In a significant number of publications about scCO2 extraction of raw plants or their parts, we can find that several authors described matrix effects (Aladić et al. 2015; Araus et al. 2009; Azmir et al. 2013), and others discuss optimized reaction parameters in the production of plant oils using, for example, response surface methodology (Rój and Skowroński 2006a, b; Azmir et al. 2013; Stamenic et al. 2010; Watros et al. 2013; Da Porto et al. 2012a, b; Ara et al. 2015). Most of them used scCO2 laboratory-scale extraction installation (up to 2 L extraction vessel) to obtain oils from the most popular fruits, vegetables, or herbs, e.g., grapes, olives, and sunflowers (Yang et al. 2011; Rai et al. 2016; Aladić et al. 2015; Milić et al. 2015; Duba and Fiori 2015; Del Valle 2015; Da Porto et al. 2012a, b), but only a few of them used supercritical CO2 industry-scale extraction plant to obtain oils, especially from berry seeds (Rój et al. 2013).

Work request 1:
Translate the following sentence from the scCO2 extraction passage into Spanish: "Most of them used scCO2 laboratory-scale extraction installation (up to 2 L extraction vessel) to obtain oils from the most popular fruits, vegetables, or herbs, e.g., grapes, olives, and sunflowers (Yang et al. 2011; Rai et al. 2016; Aladić et al. 2015; Milić et al. 2015; Duba and Fiori 2015; Del Valle 2015; Da Porto et al. 2012a, b), but only a few of them used supercritical CO2 industry-scale extraction plant to obtain oils, especially from berry seeds (Rój et al. 2013)."
Work request 2:
Using the scCO2 extraction passage, explain in one to three sentences what it means by a laboratory-scale installation and how it sets the few studies it singles out apart from most others.
Work request 3:
Continue the passage on supercritical CO2 extraction of plant oils from its final sentence onward.

Data supplied:

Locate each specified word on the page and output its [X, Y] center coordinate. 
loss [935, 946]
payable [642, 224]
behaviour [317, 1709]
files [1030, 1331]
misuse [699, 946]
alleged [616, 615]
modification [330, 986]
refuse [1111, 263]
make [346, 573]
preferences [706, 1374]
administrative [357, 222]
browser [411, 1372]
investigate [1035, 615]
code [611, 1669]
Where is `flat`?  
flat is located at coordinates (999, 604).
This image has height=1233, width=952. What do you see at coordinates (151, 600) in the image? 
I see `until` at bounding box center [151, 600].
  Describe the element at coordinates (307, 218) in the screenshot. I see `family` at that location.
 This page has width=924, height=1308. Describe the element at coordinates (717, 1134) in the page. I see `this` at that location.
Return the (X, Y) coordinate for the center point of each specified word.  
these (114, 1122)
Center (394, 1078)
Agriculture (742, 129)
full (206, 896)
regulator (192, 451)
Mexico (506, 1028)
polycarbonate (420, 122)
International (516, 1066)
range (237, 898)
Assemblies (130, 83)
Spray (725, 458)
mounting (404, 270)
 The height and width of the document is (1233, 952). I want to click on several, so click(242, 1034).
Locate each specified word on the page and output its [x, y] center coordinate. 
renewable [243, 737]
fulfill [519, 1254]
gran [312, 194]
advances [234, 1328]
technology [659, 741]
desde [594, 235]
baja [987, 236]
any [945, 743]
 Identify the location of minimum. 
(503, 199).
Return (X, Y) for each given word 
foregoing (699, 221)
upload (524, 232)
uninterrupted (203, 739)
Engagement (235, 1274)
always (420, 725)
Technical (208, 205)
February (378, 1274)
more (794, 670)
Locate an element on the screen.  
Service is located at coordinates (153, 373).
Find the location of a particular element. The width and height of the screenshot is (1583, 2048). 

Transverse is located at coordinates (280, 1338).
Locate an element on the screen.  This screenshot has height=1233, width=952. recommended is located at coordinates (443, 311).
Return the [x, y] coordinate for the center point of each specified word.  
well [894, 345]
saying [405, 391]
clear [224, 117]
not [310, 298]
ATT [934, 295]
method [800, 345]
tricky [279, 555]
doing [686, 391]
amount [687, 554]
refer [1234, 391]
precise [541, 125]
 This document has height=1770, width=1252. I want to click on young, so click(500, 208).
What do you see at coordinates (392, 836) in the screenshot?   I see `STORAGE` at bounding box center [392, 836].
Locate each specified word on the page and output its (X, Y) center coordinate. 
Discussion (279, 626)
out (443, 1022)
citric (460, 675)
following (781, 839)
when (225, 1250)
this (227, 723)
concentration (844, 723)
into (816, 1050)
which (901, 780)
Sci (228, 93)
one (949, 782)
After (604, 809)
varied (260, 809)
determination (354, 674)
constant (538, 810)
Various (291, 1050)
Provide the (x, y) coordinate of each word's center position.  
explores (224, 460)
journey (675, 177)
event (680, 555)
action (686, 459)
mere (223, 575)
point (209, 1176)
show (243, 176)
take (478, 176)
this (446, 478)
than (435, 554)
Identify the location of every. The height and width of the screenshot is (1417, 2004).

Exercise response 1:
La mayoría de ellos utilizaron una instalación de extracción con scCO2 a escala de laboratorio (recipiente de extracción de hasta 2 L) para obtener aceites de las frutas, verduras o hierbas más populares, p. ej., uvas, aceitunas y girasoles (Yang et al. 2011; Rai et al. 2016; Aladić et al. 2015; Milić et al. 2015; Duba y Fiori 2015; Del Valle 2015; Da Porto et al. 2012a, b), pero solo unos pocos utilizaron una planta de extracción con CO2 supercrítico a escala industrial para obtener aceites, especialmente de semillas de bayas (Rój et al. 2013).

Exercise response 2:
A laboratory-scale installation is one with an extraction vessel of up to 2 L, and most of the cited authors used such equipment to obtain oils from popular fruits, vegetables, or herbs such as grapes, olives, and sunflowers. Only a few studies used an industry-scale supercritical CO2 extraction plant, especially to obtain oils from berry seeds (Rój et al. 2013).

Exercise response 3:
In this study, scCO2 extracts from blackcurrant, strawberry, raspberry, and chokeberry seeds from an industry-scale plant (extraction vessel 2200 L) were used as samples in order to determine fatty acid content. The composition of oils obtained by the described method can be compared with the oils extracted by other techniques and can be used in the future study on the characteristics of berry seed oils according to various contents of unsaturated and polyunsaturated fatty acids. Also, the achieved value of fatty acid (FA) content can help to choose appropriate oils for, e.g., pharmacy, medicine, or food industry.

Most regulations and quality standards in laboratories required validation of analytical methods. The results from method validation can be used to determine the quality, reliability, and consistency of analytical results, which is an integral part of any good analytical practice. To obtain consistent, reliable, and accurate data from analytical measurement, the method of fatty acid analysis in berry seed oils was validated.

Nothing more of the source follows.